Review by Booklist Review
In this start to a new series, Mack introduces 35-year-old modern-day mystery writer Eleanor, who gets ensnared in solving a real-life mystery while on her book tour in Italy. Eleanor is just looking to finish this tour; conclude her successful series; kill off her main character, Connor Smith; and finally be free of her horrible ex-boyfriend, Connor Smith (yes, you read that right). Unfortunately, Connor is also on this tour, as the inspiration for her male lead, and demands her help in figuring out who is trying to actually kill him. This novel is funny and suspenseful, featuring Eleanor as a witty and relatable narrator who constantly breaks the fourth wall in an entertaining and original use of footnotes. Mack's tale is full of lively references (Taylor Swift galore), beautiful Italian settings, romance, fun chapter titles, and an interesting mix of suspects who are almost all mystery writers themselves. It is an amusing, light read that invites the reader to gather the clues and solve the crime before Eleanor reveals the answer.
From Booklist, Copyright (c) American Library Association. Used with permission.

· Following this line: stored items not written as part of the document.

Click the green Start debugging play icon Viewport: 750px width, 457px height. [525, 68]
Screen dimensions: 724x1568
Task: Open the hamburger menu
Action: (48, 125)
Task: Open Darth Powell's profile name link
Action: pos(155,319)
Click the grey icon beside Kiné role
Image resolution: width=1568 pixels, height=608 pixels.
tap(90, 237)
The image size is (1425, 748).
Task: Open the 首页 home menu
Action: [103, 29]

Review by Publisher's Weekly Review
The pseudonymous Mack's amusing debut and series launch centers on 35-year-old Eleanor Dash, author of a successful cozy mystery series about a woman who solves crimes in exotic vacation spots with the help of handsome con man Connor Smith. The problem for Eleanor is that, for the past 10 years, the real-life Connor Smith has been threatening to sue her for defamation unless she pays him a healthy chunk of her royalties. Fed up with compensating Connor for her own successes, Eleanor has plans to kill off the fictional character in her next book and finally bring the series to an end. She decides to plot the series' swan song while on a book tour in Italy with Connor, a handful of other authors, and a group of fans who've been tapped to post about the tour on Instagram. Partway through Eleanor's Italian jaunt, however, a desperate Connor informs her that someone is trying to kill him. But is he telling the truth? And if so, should Eleanor be watching her own back? Mack stacks the whodunit plot with perhaps one too many dead-end twists, but Eleanor's first-person narration is a delight, chock-full of amusing asides (often in footnotes) that wryly examine the craft of mystery writing and business of publishing. A sequel would be welcome. (Apr.)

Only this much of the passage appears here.